For what it's worth, the soundport dimensions seem too small to make any difference. The soundport on my first build (above) is barely noticable. I strung it up yesterday and forgot to even hear the difference it made. When I did remember that detail I had someone put their hand over it for comparison when I was playing and the port does make the sound a tiny bit fuller, but to my untrained ear it is not as much difference as I thought it would be. I think it's smaller than most soundports though.
Looking at your pic (cool design btw! I like it!) the two larger holes look as if they'd make a 4" diameter hole when put together. I don't know what the soundhole dimensions are usually on a lap guitar and I'm sure you don't need a reminder but...
Alan Carruth from acousticguitarforum wrote:
The relationship between the soundhole size and the body volume more or less sets up the pitch of the 'Helmholtz' resonance.

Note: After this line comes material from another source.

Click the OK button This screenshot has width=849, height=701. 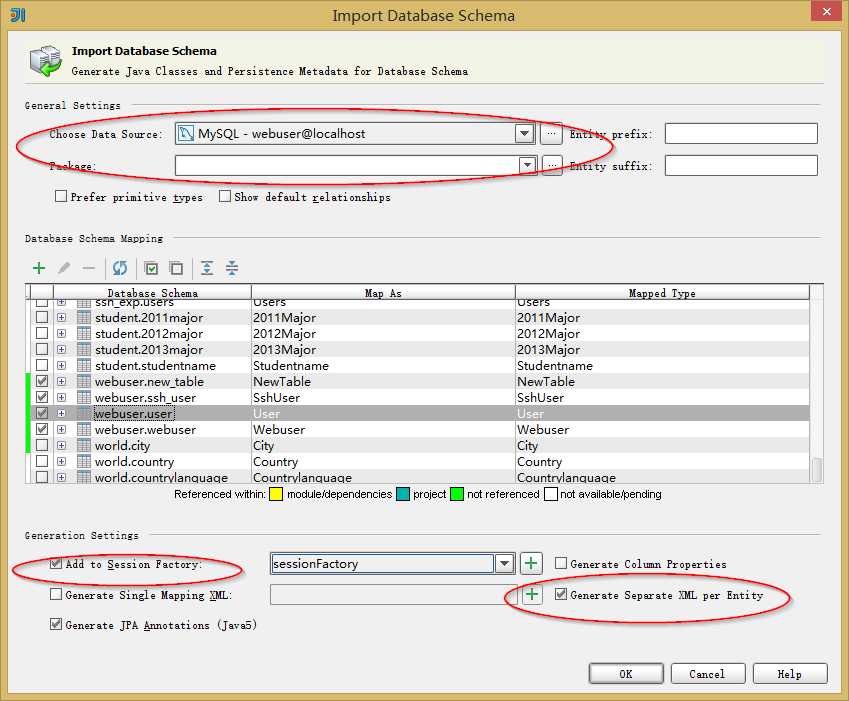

This is what you hear when you blow across the mouth of a wine bottle. There's a 'piston' of air in the neck of the bottle that bounces on a 'spring' of air inside, and the pitch is set by the relationship between the mass and the spring. If you decrease the volume in the bottle, the pressure changes more for a given motion of the piston, the spring gets stonger, and the pitch goes up. If you make the neck shorter the weight of the piston drops, and the pitch rises. If you increase the diameter of the neck the pitch also rises.

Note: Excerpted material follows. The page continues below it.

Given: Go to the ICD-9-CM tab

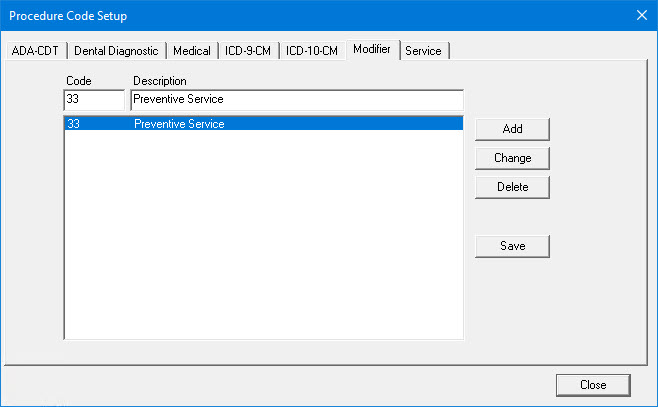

The problem for us is that the guitar body is not like a bottle: it has flexible walls. The top, in particular, pumps air in and out through the soundhole as it moves, and the pressure changes due to air flowing through the hole also push on the top. Thus the air and top have to work togehter, in what's called a 'bass reflex couple'. This results in two low frequency resonances: a 'main air' mode that looks like the Helmholtz mode, and a 'main top' mode where the lower bout is moving in and out like a loudspeaker cone. If you calculated the Helmholtz pitch on the basis of the soundhole size and box volume, you'd find that the 'main air' mode is lower in pitch. Similarly, the 'main top' mode frequency is shifted upward from what it would be by the interaction with the air. The degree of the frequency shift is a measure of how strongly the two are coupled.
Making the box deeper has two effects on the 'main air' mode: the extra mass of air for the same size hole tends to drop the Helmholtz pitch, as you'd expect. However, with a deeper box any given amount of top motion causes less of a pressure change inside, so the 'couple' is weaker, and the downward shift of the 'main air' pitch from the expected 'Helmholtz' frequency is less. It turns out that in practice the two pretty well cancel out, if you don't go too wild with the depth change. Fred Dickens made a guitar about 6" deep years ago, and cut it down progressivly to about 3" or less, iirc, and the 'main air' pitch rose by (drumroll) 7%: not much more than a semitone.
What does happen is that, since the top isn't changing the pressure in the box as much, there's less air being moved through the soundhole, so the 'main air' peak in the spectrum gets weaker. Usually the sound gets 'smoother' or 'rounder' in the bass.
Enlarging the hole does two things: it raises the 'main air' pitch, and makes the resonance stronger. The pitch rise would tend to make the sound less bassy, an the added power would tend to make it more bassy, so it all comes down the the exact balance in the particular case.